**DATASET EXCERPTS**
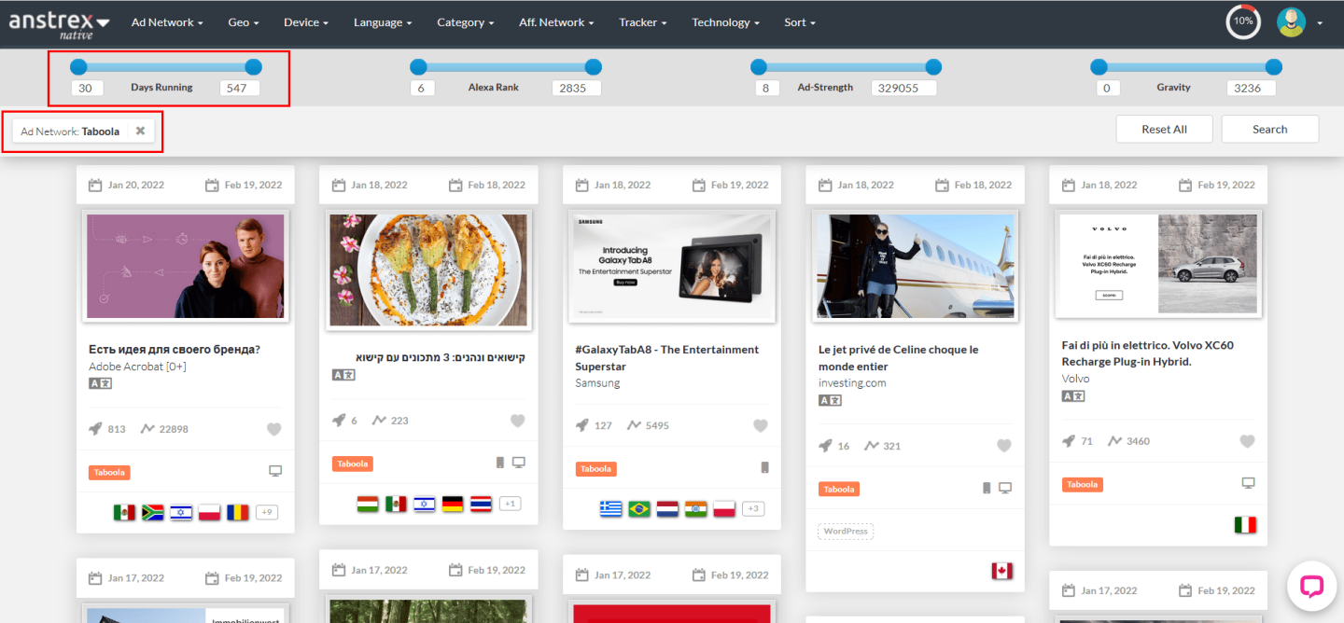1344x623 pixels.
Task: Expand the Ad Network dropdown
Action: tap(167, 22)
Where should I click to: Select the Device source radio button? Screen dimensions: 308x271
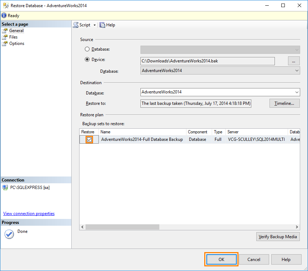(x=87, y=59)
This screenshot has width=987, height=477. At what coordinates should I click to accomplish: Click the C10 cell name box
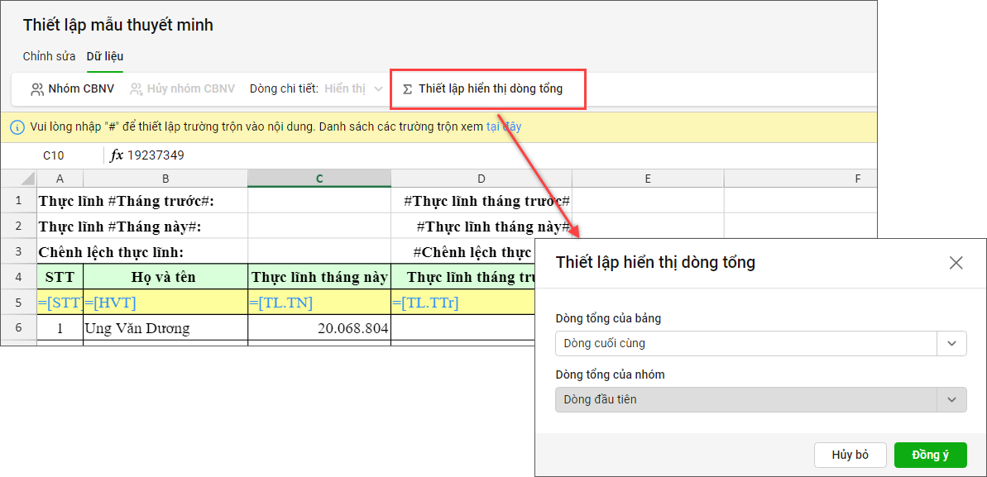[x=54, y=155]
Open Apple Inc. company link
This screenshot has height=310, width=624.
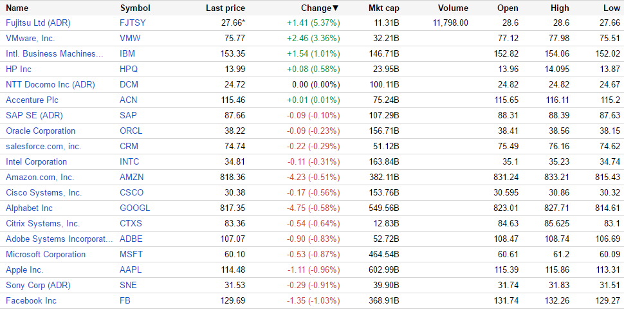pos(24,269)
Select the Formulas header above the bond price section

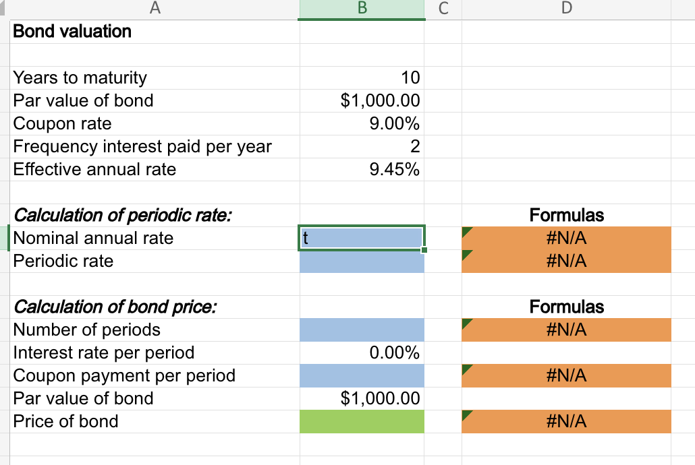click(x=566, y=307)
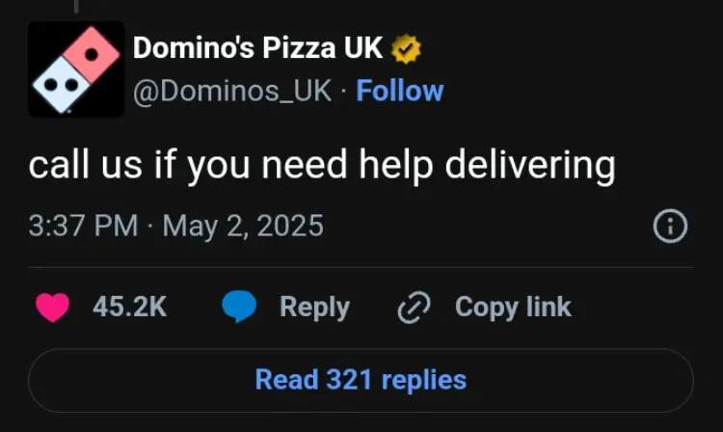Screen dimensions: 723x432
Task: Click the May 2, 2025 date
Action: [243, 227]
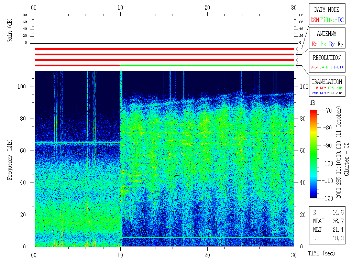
...
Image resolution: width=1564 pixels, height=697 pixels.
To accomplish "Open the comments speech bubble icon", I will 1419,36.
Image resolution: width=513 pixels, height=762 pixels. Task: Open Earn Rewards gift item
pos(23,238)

**WHAT YOU ARE ASKED TO DO**
Please copy out the data from the line containing "Image resolution: width=1564" through the line containing "pos(23,238)", inclusive, reproducing them exactly.

**RESULT**
Image resolution: width=1564 pixels, height=697 pixels.
To accomplish "Open the comments speech bubble icon", I will 1419,36.
Image resolution: width=513 pixels, height=762 pixels. Task: Open Earn Rewards gift item
pos(23,238)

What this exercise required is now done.